TORONTO (Reuters) - Souvankham Thammavongsa has won the Scotiabank Giller Prize, Canada’s top award for literature, for her short story collection “How To Pronounce Knife,” the prize’s sponsor announced on Monday.
Published by Penguin Random House Canada unit McClelland & Stewart, the book is a “stunning collection of stories that portray the immigrant experience in achingly beautiful prose,” the jury wrote.
“Thammavongsa’s fiction cuts to the core of the immigrant reality like a knife – however you pronounce it,” the jury said.
The Giller Prize was founded in 1994 by Jack Rabinovitch, a Montreal-born real estate developer, in memory of his late wife Doris Giller, a literary journalist. Notable Canadian writers including Alice Munro and Mordecai Richler supported its creation, and Scotiabank began backing the award in 2005.
The five shortlisted finalists were chosen from a list of 118 submissions from publishers across Canada.
The award carries a cash prize of C$100,000 ($76,917) while each of the other five shortlisted finalists takes home C$10,000.
Notable previous winners of the award include authors Munro, Richler, Margaret Atwood and Michael Ondaatje.

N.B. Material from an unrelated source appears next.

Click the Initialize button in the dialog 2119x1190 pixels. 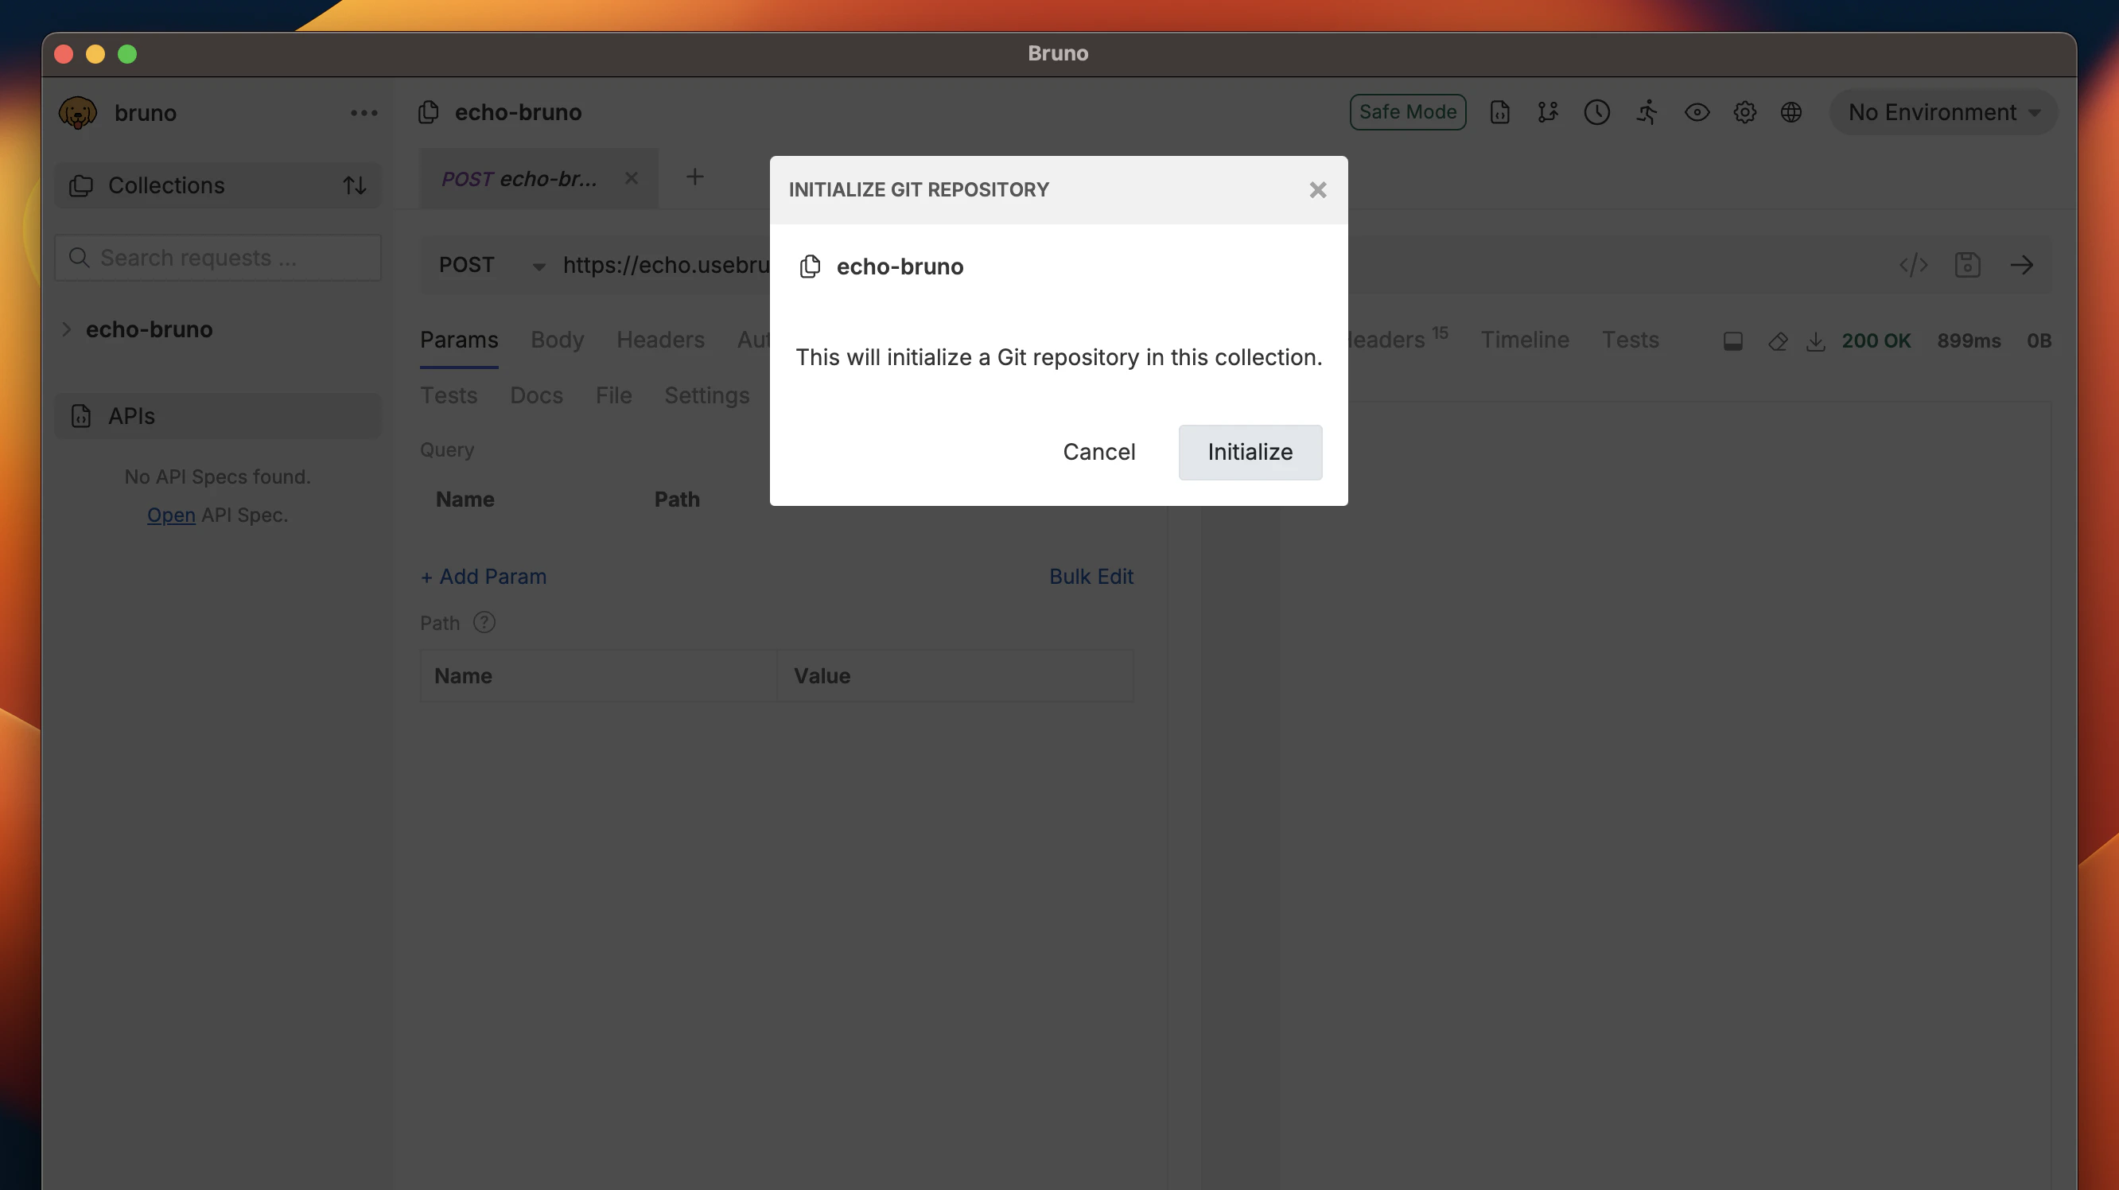point(1250,451)
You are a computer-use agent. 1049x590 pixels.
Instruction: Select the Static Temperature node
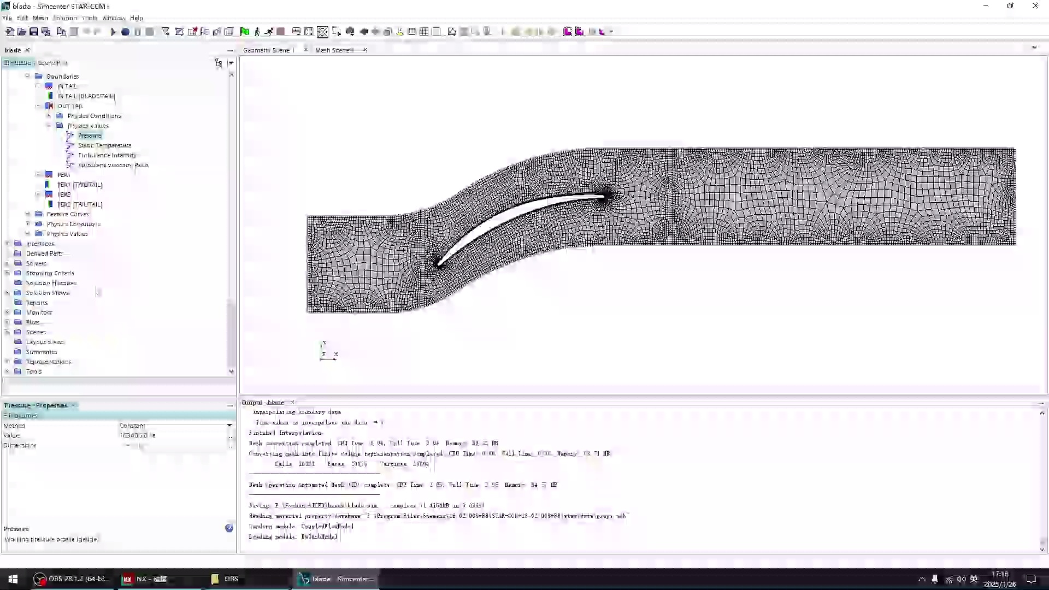point(104,145)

This year’s shortlist included, Gil Adamson, for her novel “Ridgerunner”, published by House of Anansi Press, David Bergen, for his short story collection “Here The Dark”, published by Biblioasis, Shani Mootoo, for her novel “Polar Vortex”, published by Book*hug Press, Emily St. John Mandel, for her novel “The Glass Hotel”, published by HarperCollins Publishers Ltd.